The accumulation of translatable acetylcholine receptor α-subunit mRNA was examined in the BC3H1 muscle cell line in response to serum and cell growth. Relative amounts of α-subunit mRNA were quantitated during differentiation by cell-free translation and immunoprecipitation with an α-subunit-specific monoclonal antibody. Logarithmically growing cells do not possess cell surface acetylcholine receptors; however, a significant amount of α-subunit mRNA is detectable in cells under these conditions. Furthermore, α-subunit is synthesized in growing undifferentiated cells at a rate similar to that of differentiated cultures. Following growth arrest of BC3H1 cells, surface receptors are induced to levels greater than 100-fold above that of growing cells.
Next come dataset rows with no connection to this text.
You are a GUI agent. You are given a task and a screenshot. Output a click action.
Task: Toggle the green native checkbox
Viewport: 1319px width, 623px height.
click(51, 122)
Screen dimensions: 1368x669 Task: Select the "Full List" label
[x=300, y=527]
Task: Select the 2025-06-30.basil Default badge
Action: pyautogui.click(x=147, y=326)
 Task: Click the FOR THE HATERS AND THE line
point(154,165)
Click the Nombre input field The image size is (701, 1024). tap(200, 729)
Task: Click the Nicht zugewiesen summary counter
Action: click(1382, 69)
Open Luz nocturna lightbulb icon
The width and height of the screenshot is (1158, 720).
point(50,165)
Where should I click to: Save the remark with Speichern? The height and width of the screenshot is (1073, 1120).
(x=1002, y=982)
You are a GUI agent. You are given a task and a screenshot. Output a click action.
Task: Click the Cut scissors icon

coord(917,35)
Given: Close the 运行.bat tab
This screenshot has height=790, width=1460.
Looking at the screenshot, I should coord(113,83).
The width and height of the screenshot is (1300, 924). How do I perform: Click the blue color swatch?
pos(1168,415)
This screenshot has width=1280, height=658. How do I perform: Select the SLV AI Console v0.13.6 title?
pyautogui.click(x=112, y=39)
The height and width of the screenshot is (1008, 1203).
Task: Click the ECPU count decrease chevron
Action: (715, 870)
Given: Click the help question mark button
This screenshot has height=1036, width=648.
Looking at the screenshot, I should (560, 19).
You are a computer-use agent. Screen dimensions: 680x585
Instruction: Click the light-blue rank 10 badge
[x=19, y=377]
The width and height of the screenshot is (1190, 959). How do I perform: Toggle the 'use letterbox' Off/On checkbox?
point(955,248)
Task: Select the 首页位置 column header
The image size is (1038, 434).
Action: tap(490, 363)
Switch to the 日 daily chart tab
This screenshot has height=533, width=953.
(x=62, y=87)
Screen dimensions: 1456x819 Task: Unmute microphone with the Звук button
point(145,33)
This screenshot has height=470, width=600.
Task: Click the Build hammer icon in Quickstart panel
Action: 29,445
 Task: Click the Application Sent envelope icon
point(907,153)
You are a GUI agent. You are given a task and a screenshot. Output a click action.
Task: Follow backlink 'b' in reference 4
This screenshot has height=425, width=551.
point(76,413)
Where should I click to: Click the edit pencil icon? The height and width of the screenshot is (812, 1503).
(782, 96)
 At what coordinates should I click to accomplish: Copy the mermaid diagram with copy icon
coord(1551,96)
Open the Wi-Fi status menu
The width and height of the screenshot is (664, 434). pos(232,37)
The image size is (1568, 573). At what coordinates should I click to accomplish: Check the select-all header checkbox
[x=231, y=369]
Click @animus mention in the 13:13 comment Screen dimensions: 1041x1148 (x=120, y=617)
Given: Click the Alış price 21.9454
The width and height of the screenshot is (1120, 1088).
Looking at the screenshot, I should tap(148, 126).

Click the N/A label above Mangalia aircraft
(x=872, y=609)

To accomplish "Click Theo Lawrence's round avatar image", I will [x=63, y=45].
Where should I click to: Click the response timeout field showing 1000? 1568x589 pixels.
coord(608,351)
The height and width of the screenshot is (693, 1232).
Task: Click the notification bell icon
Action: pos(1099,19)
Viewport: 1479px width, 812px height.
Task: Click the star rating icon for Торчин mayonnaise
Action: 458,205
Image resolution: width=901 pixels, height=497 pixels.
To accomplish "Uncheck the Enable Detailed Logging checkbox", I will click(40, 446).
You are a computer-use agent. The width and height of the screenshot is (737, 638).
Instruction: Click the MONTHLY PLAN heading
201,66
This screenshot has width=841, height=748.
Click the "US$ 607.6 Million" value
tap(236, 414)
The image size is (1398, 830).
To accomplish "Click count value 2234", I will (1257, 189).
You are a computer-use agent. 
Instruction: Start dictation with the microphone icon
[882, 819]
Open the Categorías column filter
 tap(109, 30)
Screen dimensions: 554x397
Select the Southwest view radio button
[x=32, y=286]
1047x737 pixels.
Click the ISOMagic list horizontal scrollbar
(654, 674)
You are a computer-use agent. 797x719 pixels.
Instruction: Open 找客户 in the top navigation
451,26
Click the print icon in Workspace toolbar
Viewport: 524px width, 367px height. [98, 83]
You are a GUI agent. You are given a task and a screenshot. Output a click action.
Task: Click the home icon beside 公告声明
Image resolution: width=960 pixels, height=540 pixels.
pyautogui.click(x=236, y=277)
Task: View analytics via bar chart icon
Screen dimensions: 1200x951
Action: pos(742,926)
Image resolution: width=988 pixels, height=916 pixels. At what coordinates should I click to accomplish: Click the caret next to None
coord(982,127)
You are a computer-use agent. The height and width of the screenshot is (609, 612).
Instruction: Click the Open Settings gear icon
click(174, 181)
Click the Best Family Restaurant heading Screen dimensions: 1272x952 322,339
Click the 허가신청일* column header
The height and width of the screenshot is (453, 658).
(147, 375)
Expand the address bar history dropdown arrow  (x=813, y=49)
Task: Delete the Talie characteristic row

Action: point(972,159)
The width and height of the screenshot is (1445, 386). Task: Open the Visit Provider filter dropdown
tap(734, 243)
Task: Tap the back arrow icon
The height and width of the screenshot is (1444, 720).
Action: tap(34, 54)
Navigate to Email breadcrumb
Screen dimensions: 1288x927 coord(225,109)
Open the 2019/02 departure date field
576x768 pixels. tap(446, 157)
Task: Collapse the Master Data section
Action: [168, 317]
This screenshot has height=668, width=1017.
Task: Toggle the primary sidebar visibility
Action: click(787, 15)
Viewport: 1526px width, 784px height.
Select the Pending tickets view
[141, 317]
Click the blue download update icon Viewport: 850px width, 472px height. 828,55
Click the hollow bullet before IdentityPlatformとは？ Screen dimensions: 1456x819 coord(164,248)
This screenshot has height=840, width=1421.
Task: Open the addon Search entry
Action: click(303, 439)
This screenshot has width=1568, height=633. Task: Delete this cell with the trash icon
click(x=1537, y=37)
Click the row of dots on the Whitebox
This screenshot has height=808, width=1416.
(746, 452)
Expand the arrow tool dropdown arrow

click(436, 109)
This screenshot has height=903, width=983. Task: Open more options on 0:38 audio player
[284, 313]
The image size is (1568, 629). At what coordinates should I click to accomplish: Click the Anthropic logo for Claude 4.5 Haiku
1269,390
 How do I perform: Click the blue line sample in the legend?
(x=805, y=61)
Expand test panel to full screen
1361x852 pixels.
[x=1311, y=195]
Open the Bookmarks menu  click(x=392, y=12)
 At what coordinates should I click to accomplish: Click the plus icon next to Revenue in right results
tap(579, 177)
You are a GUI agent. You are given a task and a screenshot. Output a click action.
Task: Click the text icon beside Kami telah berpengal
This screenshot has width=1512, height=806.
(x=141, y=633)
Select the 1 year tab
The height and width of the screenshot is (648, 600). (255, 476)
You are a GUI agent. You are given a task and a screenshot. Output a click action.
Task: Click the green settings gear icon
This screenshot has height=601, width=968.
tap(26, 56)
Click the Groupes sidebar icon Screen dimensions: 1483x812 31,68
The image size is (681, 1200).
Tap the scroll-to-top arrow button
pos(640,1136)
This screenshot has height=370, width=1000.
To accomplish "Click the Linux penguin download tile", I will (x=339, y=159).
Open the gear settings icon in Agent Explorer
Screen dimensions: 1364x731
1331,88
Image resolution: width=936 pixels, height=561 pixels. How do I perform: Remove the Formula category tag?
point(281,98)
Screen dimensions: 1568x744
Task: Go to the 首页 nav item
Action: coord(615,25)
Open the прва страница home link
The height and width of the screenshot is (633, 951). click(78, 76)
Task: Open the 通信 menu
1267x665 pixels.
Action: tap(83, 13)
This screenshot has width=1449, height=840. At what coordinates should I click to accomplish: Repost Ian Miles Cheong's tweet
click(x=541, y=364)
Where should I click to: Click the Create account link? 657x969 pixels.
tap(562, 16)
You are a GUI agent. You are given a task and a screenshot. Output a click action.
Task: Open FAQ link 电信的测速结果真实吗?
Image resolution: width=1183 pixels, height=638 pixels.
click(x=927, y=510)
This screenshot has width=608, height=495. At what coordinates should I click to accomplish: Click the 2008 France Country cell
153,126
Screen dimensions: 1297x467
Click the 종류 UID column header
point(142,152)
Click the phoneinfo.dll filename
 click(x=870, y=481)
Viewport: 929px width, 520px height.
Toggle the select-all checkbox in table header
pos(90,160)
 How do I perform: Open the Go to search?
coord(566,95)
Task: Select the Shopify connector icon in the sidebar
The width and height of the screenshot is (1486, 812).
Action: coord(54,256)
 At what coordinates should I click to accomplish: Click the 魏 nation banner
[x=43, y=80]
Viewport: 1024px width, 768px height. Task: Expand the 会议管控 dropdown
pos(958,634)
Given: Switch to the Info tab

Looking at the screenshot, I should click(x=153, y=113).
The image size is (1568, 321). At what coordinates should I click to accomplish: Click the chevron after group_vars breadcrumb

The relative level of translatable α-subunit mRNA in differentiated cells, however, is only approximately 4-fold greater than in growing cultures. Induction of α-subunit mRNA appears to be reversible since reinitiation of growth in quiescent differentiated BC3H1 cells results in a reduction in relative abundance of this mRNA species to levels comparable to that of undifferentiated cells and the concomitant loss of surface receptors. These results indicate that receptor expression during differentiation is regulated both post-translationally and at the level of receptor subunit mRNA accumulation.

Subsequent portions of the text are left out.